(Work item) Find each line in the records below that contains the word "browser", and copy it out.

Listed entries: Begin

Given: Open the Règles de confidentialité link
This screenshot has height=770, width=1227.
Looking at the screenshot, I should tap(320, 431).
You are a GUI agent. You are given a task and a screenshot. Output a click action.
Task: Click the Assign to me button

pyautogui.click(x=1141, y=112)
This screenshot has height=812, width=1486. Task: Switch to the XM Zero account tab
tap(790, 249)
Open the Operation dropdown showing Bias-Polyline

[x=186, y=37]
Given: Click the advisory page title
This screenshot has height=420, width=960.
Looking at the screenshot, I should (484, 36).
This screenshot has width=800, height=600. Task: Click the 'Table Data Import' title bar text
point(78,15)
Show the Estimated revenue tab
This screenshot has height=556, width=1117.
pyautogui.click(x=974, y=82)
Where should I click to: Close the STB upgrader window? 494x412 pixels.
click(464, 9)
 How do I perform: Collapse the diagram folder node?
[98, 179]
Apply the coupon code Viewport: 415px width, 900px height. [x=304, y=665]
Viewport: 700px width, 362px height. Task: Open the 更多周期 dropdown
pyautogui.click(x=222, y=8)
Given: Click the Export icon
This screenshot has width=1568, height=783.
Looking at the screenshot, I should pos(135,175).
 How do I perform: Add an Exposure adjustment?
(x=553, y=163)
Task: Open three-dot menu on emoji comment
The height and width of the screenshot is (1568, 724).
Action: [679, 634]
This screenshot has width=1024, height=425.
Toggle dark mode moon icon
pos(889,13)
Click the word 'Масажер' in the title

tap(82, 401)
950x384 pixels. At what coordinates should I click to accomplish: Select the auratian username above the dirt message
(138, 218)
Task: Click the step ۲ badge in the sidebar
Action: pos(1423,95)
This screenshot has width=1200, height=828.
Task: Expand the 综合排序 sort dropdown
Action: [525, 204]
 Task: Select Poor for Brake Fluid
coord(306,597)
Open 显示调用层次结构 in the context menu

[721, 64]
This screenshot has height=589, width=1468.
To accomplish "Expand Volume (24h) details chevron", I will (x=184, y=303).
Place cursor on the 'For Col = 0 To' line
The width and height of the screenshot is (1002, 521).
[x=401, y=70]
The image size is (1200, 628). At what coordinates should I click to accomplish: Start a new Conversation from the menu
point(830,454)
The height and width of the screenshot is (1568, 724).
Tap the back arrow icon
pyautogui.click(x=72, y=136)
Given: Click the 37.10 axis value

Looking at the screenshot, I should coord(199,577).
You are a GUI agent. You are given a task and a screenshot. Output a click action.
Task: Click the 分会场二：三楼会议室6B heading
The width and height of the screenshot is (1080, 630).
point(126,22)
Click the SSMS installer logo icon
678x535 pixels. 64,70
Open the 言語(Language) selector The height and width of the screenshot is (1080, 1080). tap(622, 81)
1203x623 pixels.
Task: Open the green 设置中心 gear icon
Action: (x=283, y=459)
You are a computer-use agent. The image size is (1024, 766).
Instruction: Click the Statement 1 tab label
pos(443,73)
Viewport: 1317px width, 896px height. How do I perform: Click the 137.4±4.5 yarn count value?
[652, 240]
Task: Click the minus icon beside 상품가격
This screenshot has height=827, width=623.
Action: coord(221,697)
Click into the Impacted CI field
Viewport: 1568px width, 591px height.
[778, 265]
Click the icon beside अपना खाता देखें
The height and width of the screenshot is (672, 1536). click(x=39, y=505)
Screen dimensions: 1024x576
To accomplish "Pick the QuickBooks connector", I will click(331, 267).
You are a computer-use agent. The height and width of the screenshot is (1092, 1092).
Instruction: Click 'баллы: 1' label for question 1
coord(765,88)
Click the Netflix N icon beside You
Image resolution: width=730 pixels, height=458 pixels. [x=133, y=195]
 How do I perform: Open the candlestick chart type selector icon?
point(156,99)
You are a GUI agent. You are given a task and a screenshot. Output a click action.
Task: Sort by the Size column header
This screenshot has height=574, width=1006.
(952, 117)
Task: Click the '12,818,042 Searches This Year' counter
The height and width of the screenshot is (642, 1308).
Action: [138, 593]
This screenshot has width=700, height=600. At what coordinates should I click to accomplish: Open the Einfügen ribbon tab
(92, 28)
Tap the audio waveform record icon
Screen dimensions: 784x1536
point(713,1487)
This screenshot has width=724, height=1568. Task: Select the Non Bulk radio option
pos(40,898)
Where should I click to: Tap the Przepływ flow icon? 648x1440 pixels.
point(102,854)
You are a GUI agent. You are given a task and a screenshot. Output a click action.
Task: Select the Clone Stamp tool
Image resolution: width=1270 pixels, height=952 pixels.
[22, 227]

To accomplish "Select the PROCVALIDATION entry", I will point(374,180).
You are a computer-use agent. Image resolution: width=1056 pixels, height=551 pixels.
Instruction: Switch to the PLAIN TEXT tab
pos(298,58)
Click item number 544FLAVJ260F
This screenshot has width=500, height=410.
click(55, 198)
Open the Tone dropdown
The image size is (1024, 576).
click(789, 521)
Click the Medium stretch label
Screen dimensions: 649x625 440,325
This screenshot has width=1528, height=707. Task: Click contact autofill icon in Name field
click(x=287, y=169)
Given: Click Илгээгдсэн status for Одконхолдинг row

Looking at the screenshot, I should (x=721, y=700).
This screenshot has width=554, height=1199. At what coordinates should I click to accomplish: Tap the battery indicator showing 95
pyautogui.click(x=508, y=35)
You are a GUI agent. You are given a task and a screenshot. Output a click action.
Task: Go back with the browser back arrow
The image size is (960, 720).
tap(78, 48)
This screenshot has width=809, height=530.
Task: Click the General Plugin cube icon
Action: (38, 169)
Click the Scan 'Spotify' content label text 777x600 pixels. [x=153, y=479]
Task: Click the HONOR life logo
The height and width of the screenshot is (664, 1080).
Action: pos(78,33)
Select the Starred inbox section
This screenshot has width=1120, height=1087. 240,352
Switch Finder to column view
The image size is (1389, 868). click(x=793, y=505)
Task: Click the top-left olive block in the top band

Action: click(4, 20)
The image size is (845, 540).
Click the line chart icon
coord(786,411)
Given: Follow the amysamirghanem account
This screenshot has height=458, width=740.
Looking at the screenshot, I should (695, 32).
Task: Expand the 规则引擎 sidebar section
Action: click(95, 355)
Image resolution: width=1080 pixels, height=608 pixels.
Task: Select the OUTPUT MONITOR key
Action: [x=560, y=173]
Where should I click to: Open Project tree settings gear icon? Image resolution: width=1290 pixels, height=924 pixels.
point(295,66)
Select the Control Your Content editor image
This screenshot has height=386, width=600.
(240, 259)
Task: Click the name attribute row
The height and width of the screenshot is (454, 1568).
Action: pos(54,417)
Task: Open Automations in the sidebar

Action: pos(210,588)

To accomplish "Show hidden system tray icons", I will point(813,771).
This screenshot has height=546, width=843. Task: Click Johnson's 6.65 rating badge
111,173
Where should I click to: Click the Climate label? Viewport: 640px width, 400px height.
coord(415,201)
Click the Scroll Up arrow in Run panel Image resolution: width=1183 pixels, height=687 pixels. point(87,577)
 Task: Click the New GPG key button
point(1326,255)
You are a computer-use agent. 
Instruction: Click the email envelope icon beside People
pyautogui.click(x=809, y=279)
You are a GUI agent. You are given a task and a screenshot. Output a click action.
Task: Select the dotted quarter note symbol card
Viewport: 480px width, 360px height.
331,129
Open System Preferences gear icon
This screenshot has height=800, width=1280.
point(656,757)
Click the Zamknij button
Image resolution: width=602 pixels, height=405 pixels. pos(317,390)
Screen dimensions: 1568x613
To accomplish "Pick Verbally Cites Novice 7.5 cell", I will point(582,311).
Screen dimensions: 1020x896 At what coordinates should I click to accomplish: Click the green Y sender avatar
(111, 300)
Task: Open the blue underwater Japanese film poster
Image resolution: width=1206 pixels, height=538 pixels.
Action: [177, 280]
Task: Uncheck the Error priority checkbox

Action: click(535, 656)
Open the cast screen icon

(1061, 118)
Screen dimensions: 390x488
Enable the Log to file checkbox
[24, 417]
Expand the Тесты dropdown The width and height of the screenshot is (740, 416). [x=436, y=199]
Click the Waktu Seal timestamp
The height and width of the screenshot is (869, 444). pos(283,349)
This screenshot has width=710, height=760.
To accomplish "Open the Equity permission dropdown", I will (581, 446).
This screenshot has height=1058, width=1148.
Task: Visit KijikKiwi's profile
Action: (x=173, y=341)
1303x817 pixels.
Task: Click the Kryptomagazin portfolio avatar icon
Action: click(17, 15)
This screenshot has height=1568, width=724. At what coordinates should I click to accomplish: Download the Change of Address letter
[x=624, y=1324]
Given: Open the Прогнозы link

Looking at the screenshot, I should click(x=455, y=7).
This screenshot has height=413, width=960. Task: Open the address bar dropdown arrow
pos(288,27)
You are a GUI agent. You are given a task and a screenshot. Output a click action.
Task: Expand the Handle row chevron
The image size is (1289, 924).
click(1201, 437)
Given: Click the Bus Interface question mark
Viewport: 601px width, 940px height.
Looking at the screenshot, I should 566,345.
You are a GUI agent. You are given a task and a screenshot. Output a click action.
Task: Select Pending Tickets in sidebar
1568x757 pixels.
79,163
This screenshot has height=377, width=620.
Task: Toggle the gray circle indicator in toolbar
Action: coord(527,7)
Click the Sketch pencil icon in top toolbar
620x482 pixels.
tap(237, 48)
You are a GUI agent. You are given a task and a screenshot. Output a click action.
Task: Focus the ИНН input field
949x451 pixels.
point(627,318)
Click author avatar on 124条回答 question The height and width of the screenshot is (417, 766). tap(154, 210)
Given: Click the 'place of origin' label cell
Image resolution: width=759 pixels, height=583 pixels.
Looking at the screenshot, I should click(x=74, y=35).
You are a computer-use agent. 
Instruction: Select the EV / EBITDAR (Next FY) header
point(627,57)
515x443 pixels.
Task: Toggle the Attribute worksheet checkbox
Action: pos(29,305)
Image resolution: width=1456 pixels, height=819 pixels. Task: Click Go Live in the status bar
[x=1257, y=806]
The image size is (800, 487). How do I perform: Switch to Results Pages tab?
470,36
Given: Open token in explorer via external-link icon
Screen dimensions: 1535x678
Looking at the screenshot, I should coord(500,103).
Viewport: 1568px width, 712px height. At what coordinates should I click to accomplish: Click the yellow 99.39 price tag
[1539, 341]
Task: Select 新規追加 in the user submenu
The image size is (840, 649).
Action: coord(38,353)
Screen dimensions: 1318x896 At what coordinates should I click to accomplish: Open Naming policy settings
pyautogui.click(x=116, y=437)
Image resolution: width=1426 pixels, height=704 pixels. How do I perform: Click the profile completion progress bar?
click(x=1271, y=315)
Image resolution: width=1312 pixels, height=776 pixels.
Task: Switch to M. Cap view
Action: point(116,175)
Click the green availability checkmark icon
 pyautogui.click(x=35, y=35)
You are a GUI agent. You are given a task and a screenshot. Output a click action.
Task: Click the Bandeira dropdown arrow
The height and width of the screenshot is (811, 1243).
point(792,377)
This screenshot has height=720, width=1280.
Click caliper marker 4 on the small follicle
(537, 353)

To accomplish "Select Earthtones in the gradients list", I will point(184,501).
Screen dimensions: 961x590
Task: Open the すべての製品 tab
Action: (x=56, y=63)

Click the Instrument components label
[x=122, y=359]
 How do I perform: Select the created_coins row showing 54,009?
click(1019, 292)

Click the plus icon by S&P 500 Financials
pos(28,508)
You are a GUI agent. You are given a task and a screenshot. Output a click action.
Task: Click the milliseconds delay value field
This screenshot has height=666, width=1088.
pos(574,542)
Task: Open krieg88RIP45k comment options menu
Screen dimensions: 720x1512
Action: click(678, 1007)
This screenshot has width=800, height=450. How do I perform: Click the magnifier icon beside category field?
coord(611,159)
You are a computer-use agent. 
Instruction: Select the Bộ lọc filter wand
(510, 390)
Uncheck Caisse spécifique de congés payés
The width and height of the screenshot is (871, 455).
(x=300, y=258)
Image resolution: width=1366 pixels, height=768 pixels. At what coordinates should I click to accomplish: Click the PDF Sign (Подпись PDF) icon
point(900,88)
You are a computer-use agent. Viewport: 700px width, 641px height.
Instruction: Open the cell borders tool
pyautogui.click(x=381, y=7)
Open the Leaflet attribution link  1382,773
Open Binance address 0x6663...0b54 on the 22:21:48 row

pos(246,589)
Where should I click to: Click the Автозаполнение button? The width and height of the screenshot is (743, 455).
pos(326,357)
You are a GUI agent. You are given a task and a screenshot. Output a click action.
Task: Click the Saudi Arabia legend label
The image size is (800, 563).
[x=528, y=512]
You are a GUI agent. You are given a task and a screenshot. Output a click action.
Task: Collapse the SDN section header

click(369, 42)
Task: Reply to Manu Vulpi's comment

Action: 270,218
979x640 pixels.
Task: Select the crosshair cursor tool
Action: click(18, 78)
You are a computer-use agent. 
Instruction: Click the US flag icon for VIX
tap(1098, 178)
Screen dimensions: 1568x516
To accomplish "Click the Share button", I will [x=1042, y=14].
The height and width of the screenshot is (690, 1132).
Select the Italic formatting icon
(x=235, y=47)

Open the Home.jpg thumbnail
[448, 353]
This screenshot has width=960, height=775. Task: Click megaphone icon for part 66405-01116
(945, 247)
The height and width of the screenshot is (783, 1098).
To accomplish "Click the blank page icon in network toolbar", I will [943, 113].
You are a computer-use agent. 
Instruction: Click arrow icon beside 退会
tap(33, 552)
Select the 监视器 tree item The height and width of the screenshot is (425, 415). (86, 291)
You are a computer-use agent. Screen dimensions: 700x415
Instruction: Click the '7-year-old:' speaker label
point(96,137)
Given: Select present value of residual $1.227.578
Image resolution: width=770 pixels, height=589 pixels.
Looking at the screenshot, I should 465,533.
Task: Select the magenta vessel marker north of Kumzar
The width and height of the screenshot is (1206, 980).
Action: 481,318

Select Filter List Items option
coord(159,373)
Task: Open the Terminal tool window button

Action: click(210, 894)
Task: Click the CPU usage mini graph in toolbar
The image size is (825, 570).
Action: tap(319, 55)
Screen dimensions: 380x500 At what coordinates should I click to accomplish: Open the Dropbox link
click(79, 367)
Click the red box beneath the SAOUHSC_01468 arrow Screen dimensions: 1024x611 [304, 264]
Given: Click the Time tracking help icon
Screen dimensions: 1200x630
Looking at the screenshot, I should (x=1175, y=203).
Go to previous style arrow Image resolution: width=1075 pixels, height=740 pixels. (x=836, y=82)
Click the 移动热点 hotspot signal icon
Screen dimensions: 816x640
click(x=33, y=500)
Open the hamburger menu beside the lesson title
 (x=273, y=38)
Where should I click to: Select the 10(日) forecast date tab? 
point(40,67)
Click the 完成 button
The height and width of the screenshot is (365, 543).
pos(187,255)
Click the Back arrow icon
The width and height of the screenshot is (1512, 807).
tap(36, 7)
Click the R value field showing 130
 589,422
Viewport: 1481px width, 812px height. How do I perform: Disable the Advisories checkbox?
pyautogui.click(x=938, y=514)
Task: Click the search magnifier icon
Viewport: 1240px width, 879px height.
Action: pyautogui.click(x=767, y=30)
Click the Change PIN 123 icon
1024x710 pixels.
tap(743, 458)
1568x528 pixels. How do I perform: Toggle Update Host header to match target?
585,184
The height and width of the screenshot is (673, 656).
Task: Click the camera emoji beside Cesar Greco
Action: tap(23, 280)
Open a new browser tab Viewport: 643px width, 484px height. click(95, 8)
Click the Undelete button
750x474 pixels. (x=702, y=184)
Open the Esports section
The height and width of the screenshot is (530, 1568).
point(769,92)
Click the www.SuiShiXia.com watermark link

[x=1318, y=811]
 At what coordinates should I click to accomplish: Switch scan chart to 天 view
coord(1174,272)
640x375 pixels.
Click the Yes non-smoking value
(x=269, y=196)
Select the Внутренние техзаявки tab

Listed entries: End

(Completed exercise)
Task: Go back with the browser back arrow
Open a new browser tab Viewport: 643px width, 484px height. click(95, 8)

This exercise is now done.